START Data supplied

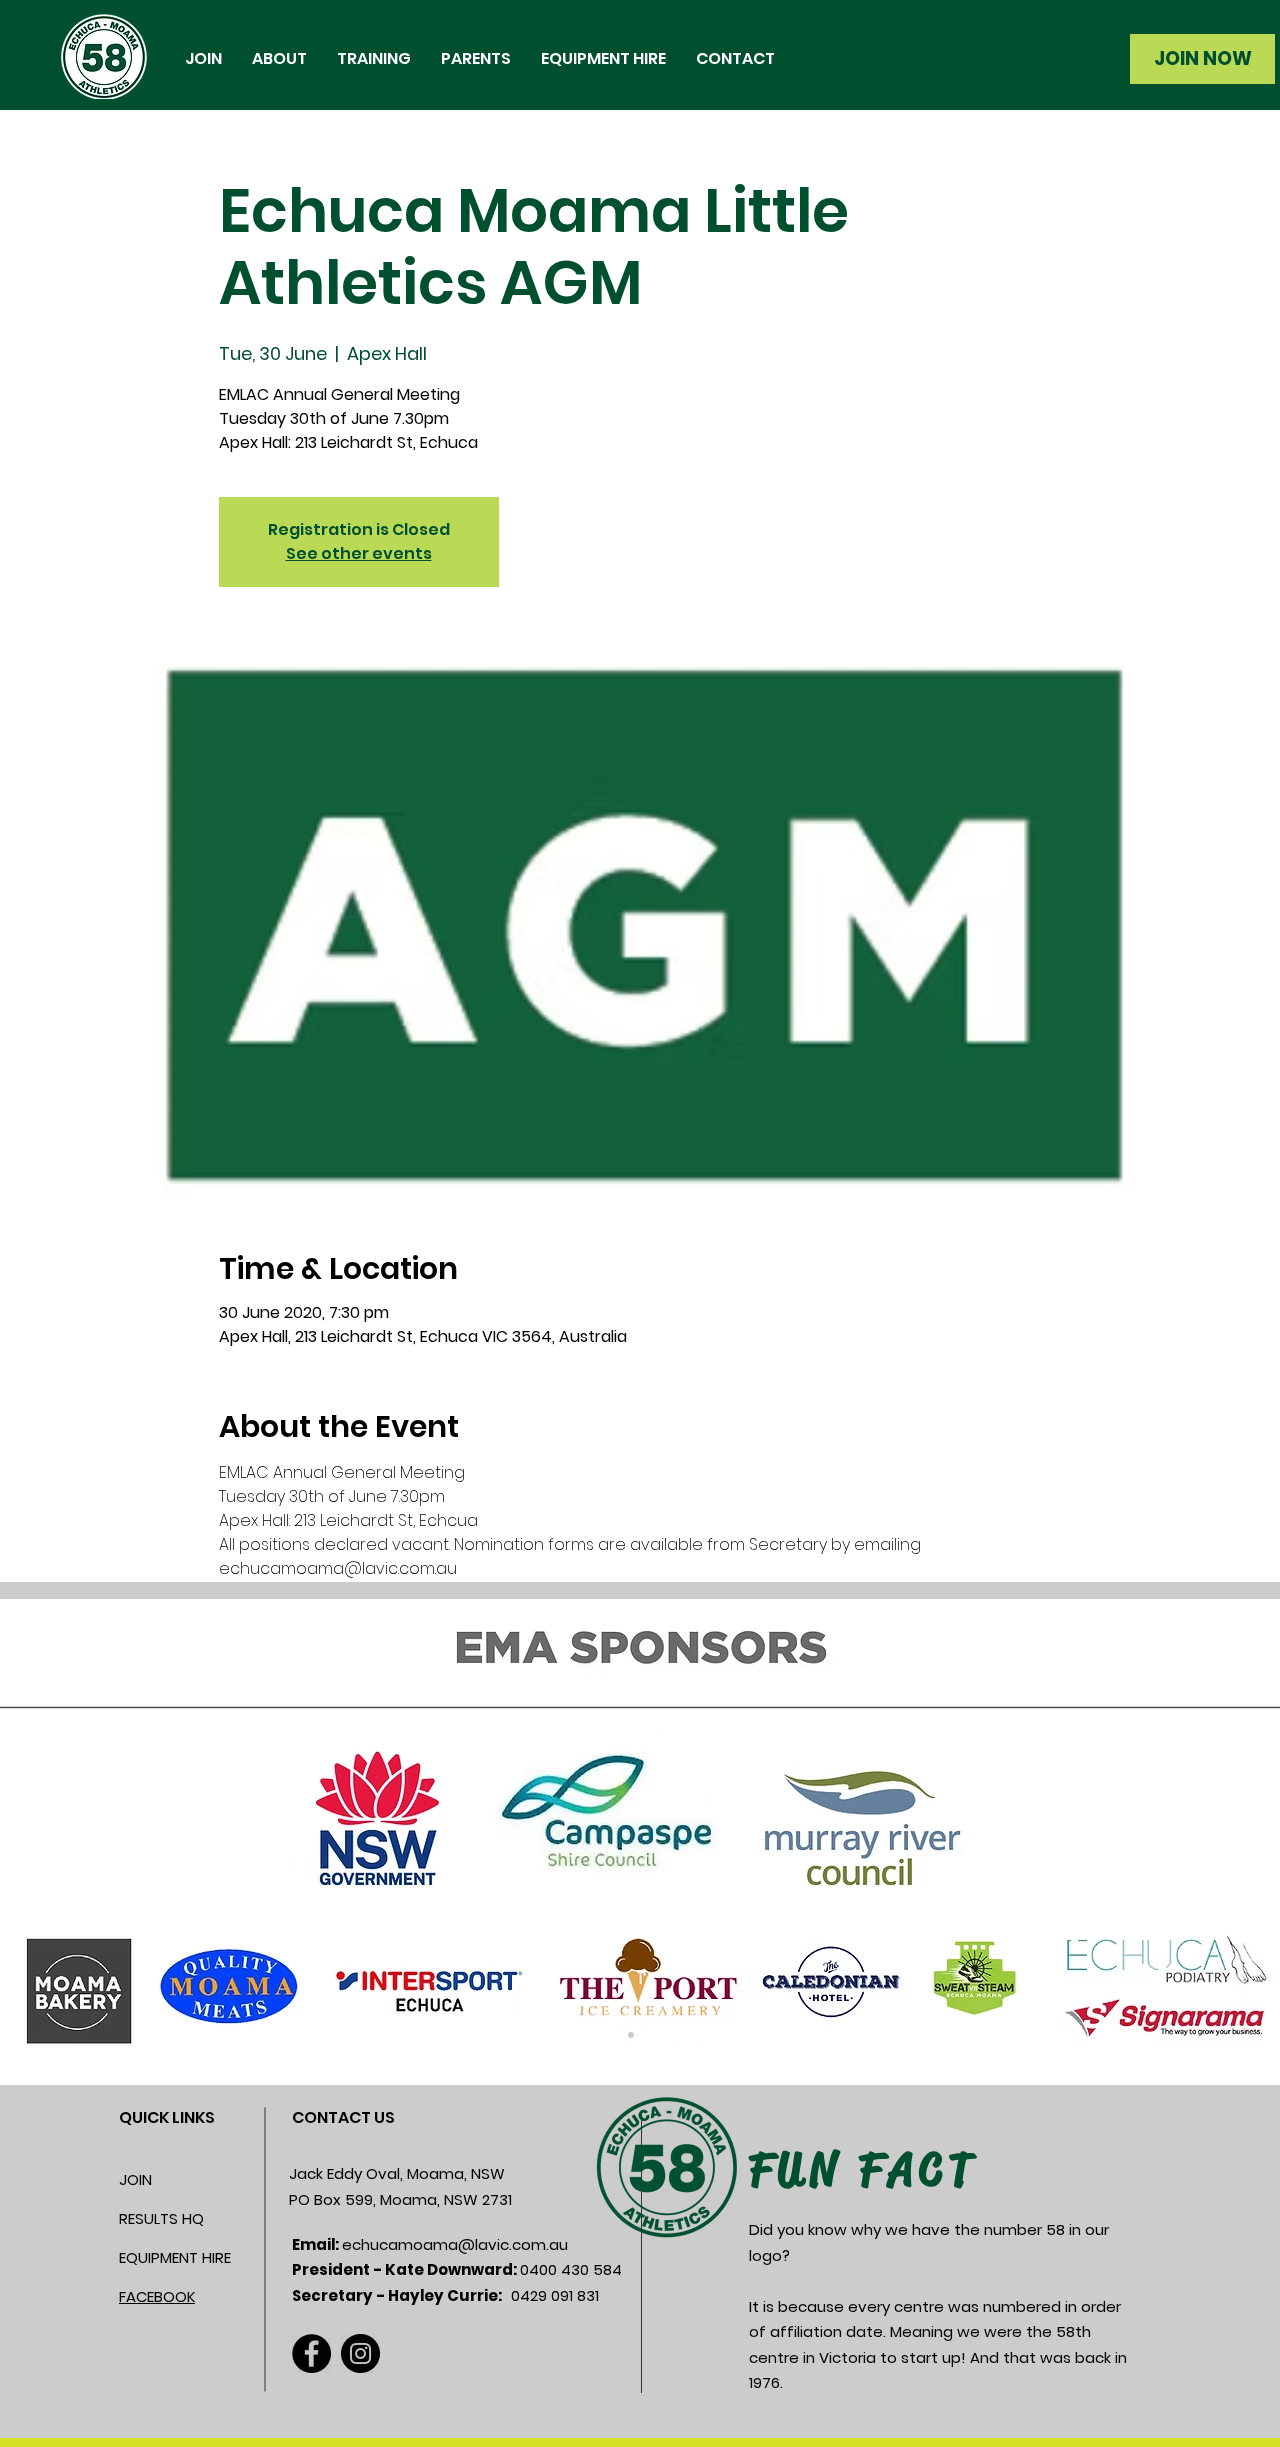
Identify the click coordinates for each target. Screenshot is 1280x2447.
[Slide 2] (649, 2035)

END Data supplied
START Data supplied

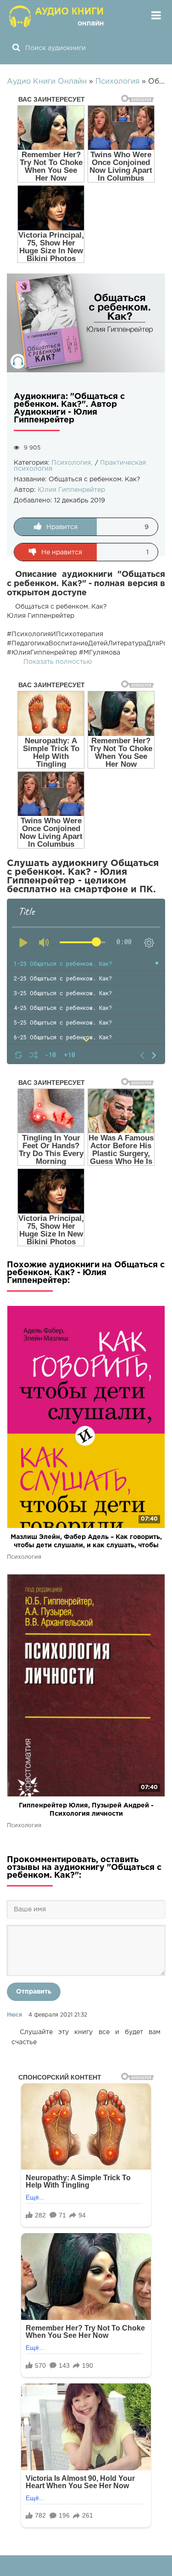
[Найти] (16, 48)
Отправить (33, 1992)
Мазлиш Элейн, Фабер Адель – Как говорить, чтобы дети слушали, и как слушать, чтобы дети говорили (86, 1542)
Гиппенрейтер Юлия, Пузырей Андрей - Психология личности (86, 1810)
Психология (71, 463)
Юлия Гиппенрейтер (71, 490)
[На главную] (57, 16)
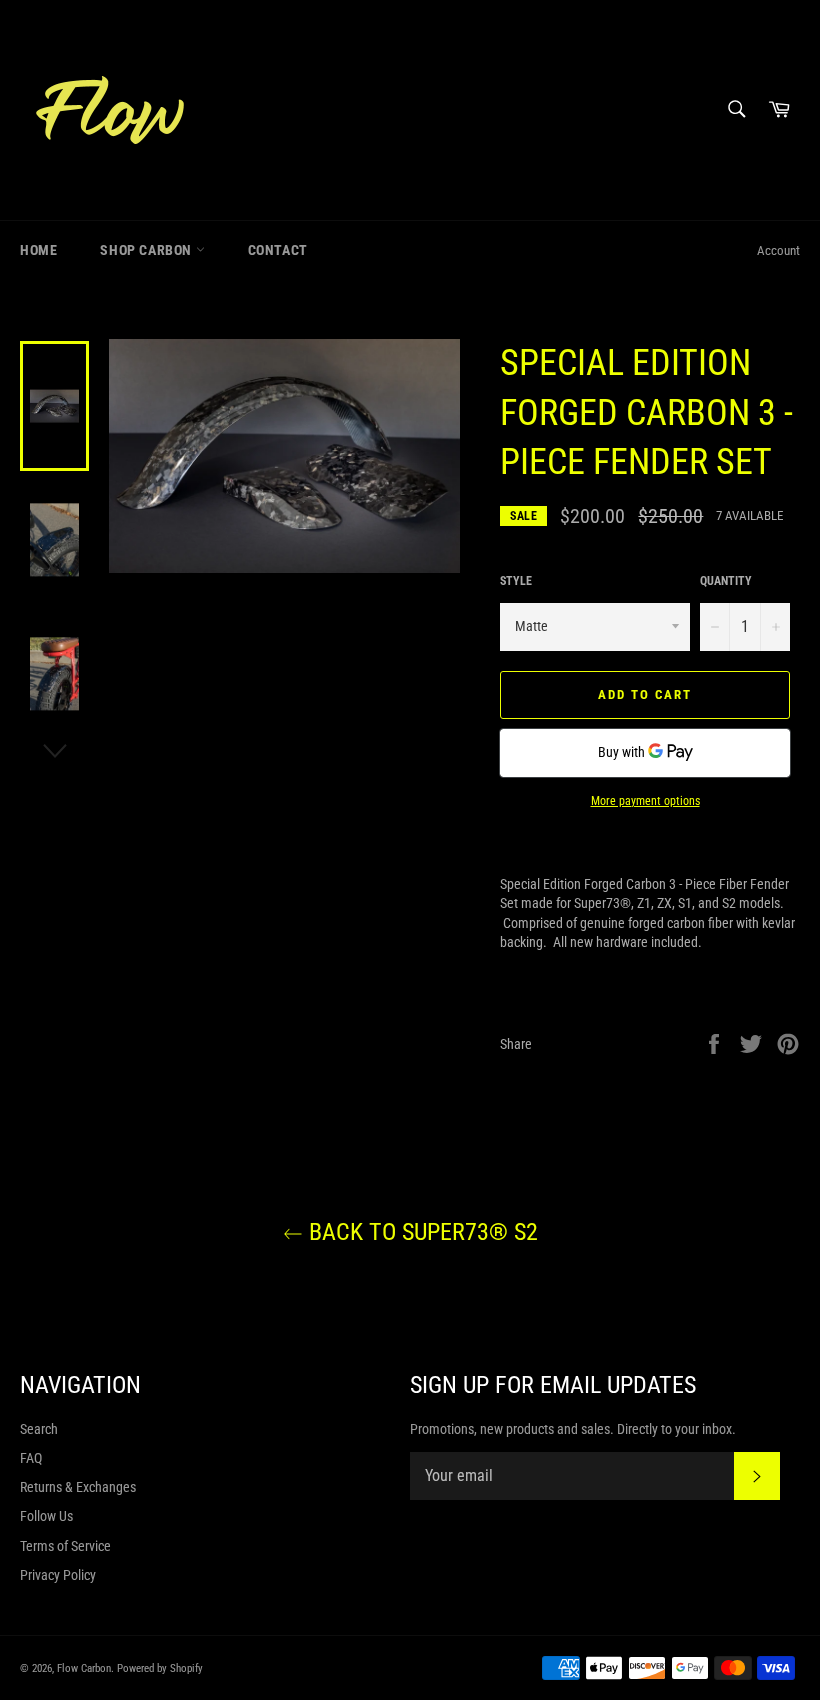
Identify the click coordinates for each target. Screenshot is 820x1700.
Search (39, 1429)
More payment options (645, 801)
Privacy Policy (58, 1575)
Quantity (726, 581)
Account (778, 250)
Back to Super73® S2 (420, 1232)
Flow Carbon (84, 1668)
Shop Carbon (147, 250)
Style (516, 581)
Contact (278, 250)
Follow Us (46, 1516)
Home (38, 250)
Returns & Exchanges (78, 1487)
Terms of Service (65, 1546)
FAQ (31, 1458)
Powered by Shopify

END Data supplied

What to produce – Look above for the line holding "Юлия Гиппенрейтер (71, 490)" and output everything from it down to the line holding "Powered by Shopify", both ends included, exactly and without images.

Reply –
Юлия Гиппенрейтер (71, 490)
[На главную] (57, 16)
Identify the click coordinates for each target. Screenshot is 820x1700.
Search (39, 1429)
More payment options (645, 801)
Privacy Policy (58, 1575)
Quantity (726, 581)
Account (778, 250)
Back to Super73® S2 (420, 1232)
Flow Carbon (84, 1668)
Shop Carbon (147, 250)
Style (516, 581)
Contact (278, 250)
Follow Us (46, 1516)
Home (38, 250)
Returns & Exchanges (78, 1487)
Terms of Service (65, 1546)
FAQ (31, 1458)
Powered by Shopify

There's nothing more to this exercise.